Things changed in development, as they do, but core aspects remained the same. The game became a crossover fighter starring various PlayStation icons. The stages shrunk to single-screen affairs. They were still a selling point, however, as they would transform mid battle, becoming a mash-up of two wildly different PlayStation worlds (this concept would later be borrowed by Smash Ultimate and turned into the Stage Shift mechanic). Betas were held, leaks unveiled secret characters, and the hype built. Then the game released.
PS All-Stars launched to middling reviews, but we all know that reviews don't mean everything. The PlayStation brand is strong, and loyal fans were there to support the game. They still support it to this day, with a subreddit that somehow is still active, despite the game's online features being shut down earlier this year. Just the idea of having iconic characters come together is enough of a draw.
To be fair, the game was actually quite good at what it set out to do. A true love letter to PlayStation, it had expected references like Chop Chop Master Onion and Ape Escape's island, as well as deep cuts like Polygon Man. The transforming stages were a novel idea, and the fighting system of needing to KO opponents via a special move was different even if it wasn't widely loved.
It also had some flaws that couldn't be ignored. The art style never became as cohesive or appealing as it should have been. Super Smash Bros. is a masterclass in taking cute characters like Kirby and realistic ones like Snake and making the coexist. PS All-Stars never quite bridged that gap and ended up with rather bland visuals all around. And it was the characters who suffered most.
Gee Nintendo, Why Do You Get Cloud AND Snake?
There are many characters who come to mind when you hear the word "PlayStation." We already mentioned Nathan Drake of Uncharted, PaRappa the Rapper, and Kratos. Those three naturally made it into the roster, as did rising characters from the time like Fat Princess and Cole from Infamous. Problems only started to arise when Sony faced the challenge of getting iconic PlayStation characters it didn't own.

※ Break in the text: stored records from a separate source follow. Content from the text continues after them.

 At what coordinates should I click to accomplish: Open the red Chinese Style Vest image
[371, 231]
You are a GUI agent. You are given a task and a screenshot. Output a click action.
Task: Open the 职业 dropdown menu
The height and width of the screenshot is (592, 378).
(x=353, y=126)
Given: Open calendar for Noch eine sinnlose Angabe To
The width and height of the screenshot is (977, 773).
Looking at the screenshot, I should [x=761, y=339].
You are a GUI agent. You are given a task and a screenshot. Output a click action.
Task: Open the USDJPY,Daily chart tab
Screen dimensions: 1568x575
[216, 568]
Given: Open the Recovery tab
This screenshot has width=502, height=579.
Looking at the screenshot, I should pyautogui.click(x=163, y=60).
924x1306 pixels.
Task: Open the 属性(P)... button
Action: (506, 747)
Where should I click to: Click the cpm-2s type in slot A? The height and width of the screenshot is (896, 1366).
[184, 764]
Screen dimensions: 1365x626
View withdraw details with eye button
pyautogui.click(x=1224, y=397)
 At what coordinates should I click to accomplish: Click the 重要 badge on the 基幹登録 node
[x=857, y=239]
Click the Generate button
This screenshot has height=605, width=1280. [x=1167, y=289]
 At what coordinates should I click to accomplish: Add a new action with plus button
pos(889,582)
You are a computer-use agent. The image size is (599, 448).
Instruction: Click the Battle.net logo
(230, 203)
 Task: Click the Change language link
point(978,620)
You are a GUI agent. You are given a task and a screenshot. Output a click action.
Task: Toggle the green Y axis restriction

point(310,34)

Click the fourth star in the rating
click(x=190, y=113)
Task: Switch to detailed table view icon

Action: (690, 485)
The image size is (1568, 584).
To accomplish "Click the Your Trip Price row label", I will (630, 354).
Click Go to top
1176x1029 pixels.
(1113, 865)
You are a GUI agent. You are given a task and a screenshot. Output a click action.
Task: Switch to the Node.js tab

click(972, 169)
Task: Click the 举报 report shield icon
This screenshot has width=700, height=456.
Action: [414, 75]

Cloud from Final Fantasy VII is a PlayStation legend. So is Solid Snake of Metal Gear fame. Neither made it into PS All-Stars. Instead, players got a Big Daddy from BioShock and Raiden in his cyber ninja Revengeance outfit. Final Fantasy didn't even make the cut. Some theorize that Square Enix and the other third-party companies asked for too much money for these characters' usage, or that they didn't trust Sony's untested new game. Instead, some offered budget alternatives, such as Capcom giving Sony use of rebooted Dante instead of his classic white-haired version.
DLC was eventually released for PS All-Stars, but even that failed to excite. Characters like Kat from Gravity Rush and Isaac from Dead Space were not who fans were clamoring for. DLC production was cancelled early due to low sales. It seems Sony gave up on PlayStation All-Stars Battle Royale after that. Meanwhile, in 2019, Nintendo made this happen:
For Super Smash Bros., money or rights appear to be no obstacle. Some stories even say Hideo Kojima himself approached Nintendo asking for Snake to be in Smash. Faced to that level of clout, can you really blame Sony for throwing in the towel?
Super Smash Bros. is simply too much of a juggernaut to take head-on. Crossover fighters can still do alright if they cater to different audiences. Take Jump Force. Despite its horrible lack of balance, the game sold fairly well because people want to see their favorite anime fighters clash. In the gaming world, however, Smash is king. Sony has been wise to not throw out a low effort PS All-Stars sequel. If it wants to try again, it absolutely must bring a polished game with actual iconic characters. The thing is, Nintendo kind of took them all. PlayStation fans are better off putting their hopes in Crash Team Racing.